Wednesday, March 5, 2014

A journey to find my Happy

I saw my psychiatrist today for my depression.  She adjusted some of my medication, but the biggest thing she wants me to change is the fact I am not in counseling.  I've done the counseling thing on and off since I was 10 years old - when my Dad was diagnosed with Multiple Sclerosis.  I told her I didn't think therapy would work for me because I obviously wouldn't be in this shape if it ever had.  But she said I need to find my "inner happiness".  I've decided to accept the challenge.

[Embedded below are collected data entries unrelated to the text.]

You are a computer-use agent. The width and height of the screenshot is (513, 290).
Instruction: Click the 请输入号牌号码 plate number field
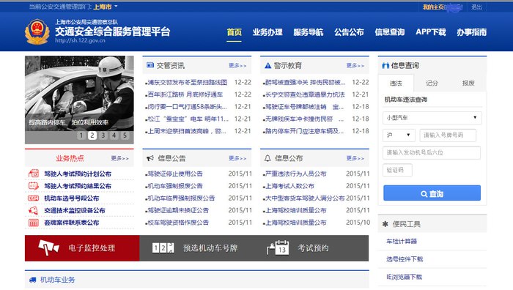(x=448, y=135)
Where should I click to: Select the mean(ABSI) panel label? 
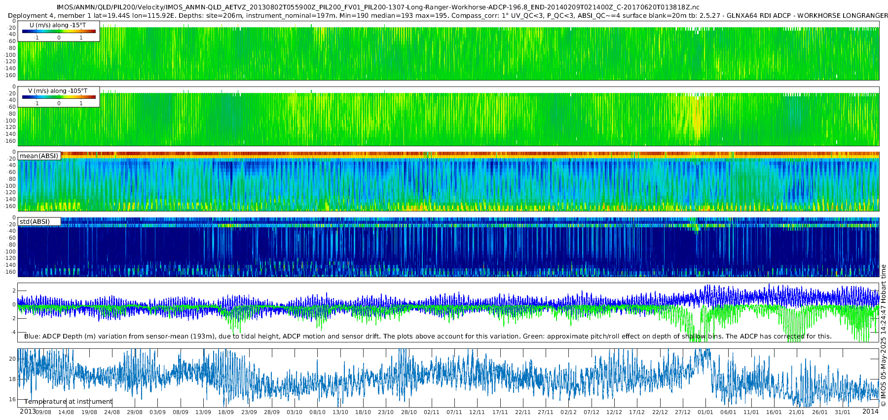(39, 156)
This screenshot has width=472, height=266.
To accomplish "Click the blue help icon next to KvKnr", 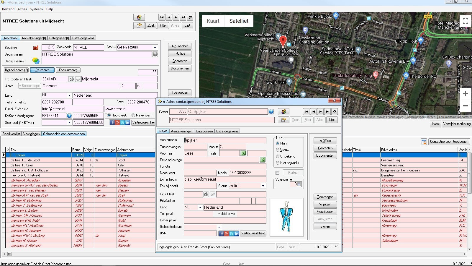I will click(x=69, y=116).
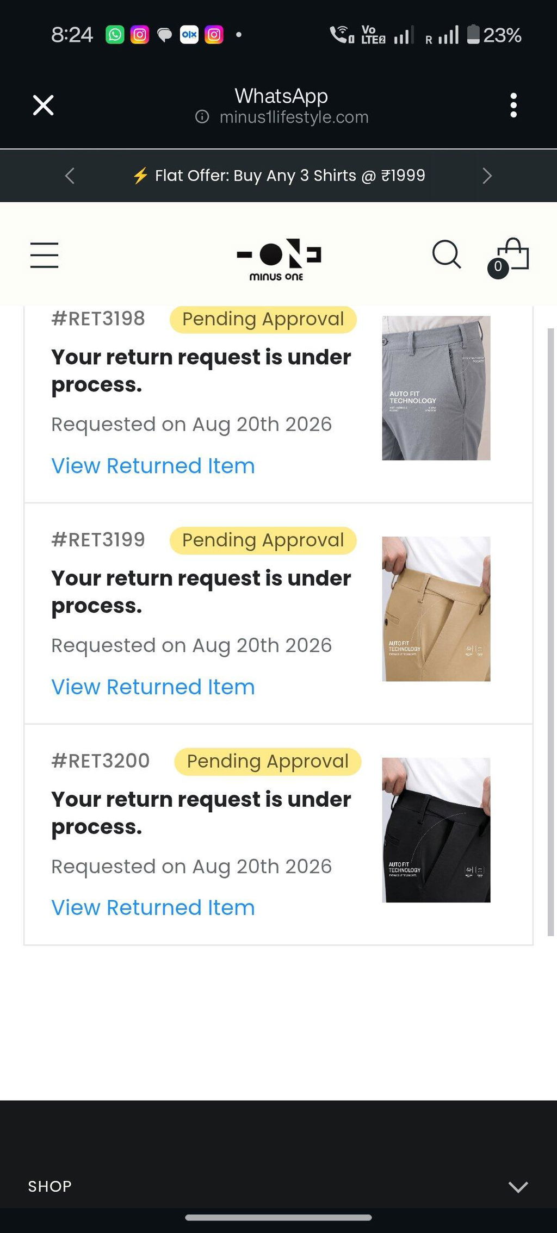Tap the Minus One logo
The image size is (557, 1233).
tap(279, 259)
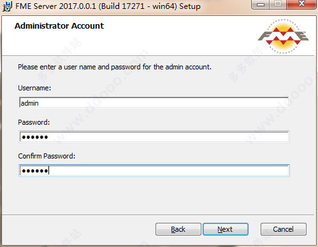The width and height of the screenshot is (318, 247).
Task: Click the Password label
Action: coord(34,122)
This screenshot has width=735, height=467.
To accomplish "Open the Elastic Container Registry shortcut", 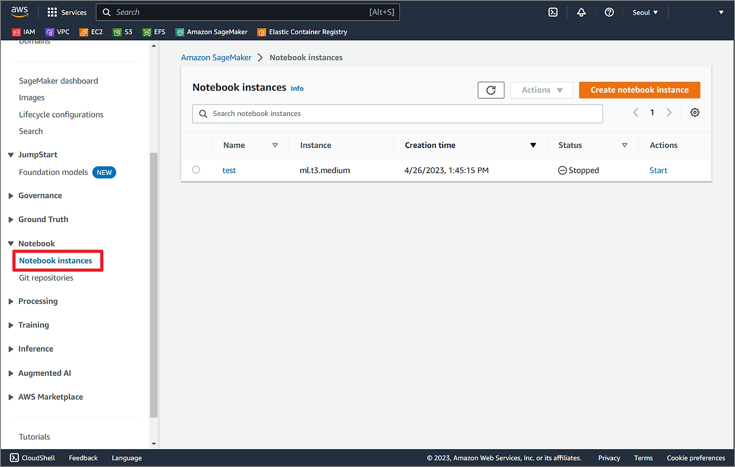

I've spent a lot of time at home alone, thinking and thinking and thinking about my situation.  The more I think about it the further down this deep dark hole I've fallen.  I feel like a failure at life because of my sicknesses.  I feel guilty for my husband having to constantly work.  I feel like a loser for sitting here all day doing practically nothing because I don't feel good.  I shun the sun.  The most I go outside is to either drop off or pick up my daughter from school and if I can get out of that I will.  I've become consumed in being sick.  I'm not funny anymore.  This blog is a total drag and I don't think it's helping anyone.  So I've decided my doctor was right.  I need to find my Happy.  I'm going to go back to therapy.


Anonymous said...

Oh Jenni. I am so sorry for the pain you are in. I have Crohns too, diagnosed in 1980 but it was there at least 20 years before that. I read your blog because it does help to know there are others out there who deal with this mess. It helps even when you can only wish they felt better.
I'm glad you are going back to therapy. I would do that too if I could find the money. But I have to say that all those things you mentioned - guilt and feeling like a loser - well, that would only be right if you chose to have Crohn's and the other problems you have. You didn't have a choice. Please try not to blame yourself because it isn't your fault.
Finding your happy will be hard, I expect. In the meantime I'm hoping you find some peace.

Megan Schiffner said...

Dear Jenni,
I love reading Jenni’s Guts, especially the “shit happens” and “don’t say this” sections - because they capture the essence of practical problems of IBD that we are all thinking but don’t have but don’t want to say to anyone around us. I love the fun and humorous ways you talk about poo. I don’t normally find poo all that funny or an appropriate topic to talk, let alone joke about (I’m kind of uptight) but a lot of these made me laugh out loud.
I’ve got a IBD-related blog that I hope you will allow me to link to you in the future -
I especially appreciate hearing the heart-felt blog sections where you talk about your struggles. I totally understand the frustration of having a normal life practically stolen away from you by your illness.
I've just recently come across which has been a great encouragement for me when I'm feeling beaten down by my Crohn's disease. Keep your chin up. You are worth so much to those around you and your blog is reaching those of us with IBD in an impactful way as well.
Keep up the great work! Hugs - Megan

Megan Schiffner said...

On a more personal note - if you need someone to talk to (a fellow "crohnie" so to speak) I'm here for you. My name is Megan and I'd love to be a friendly, open ear if ever you need me. I know talking to a complete stranger can seem like a weird or uncomfortable proposition, but just recently I've gotten more involved with people in the Crohn's and UC community and its amazing to be able to talk to people who are going through the same things as you and understand how hard it is when there loved ones don't understand (sorry, run-on sentence). But I'm here. You're not alone. Being sick SUCKS but being sick and feeling alone sucks more. Here's my email and if you do want to talk, email me and I can give you my number.
Hugs, Meg

Jenni said...

Thanks for the wonderful comments. They have helped me a lot. MEGAN-I'd love to be friends. I'll link your blog to mind. HUGS!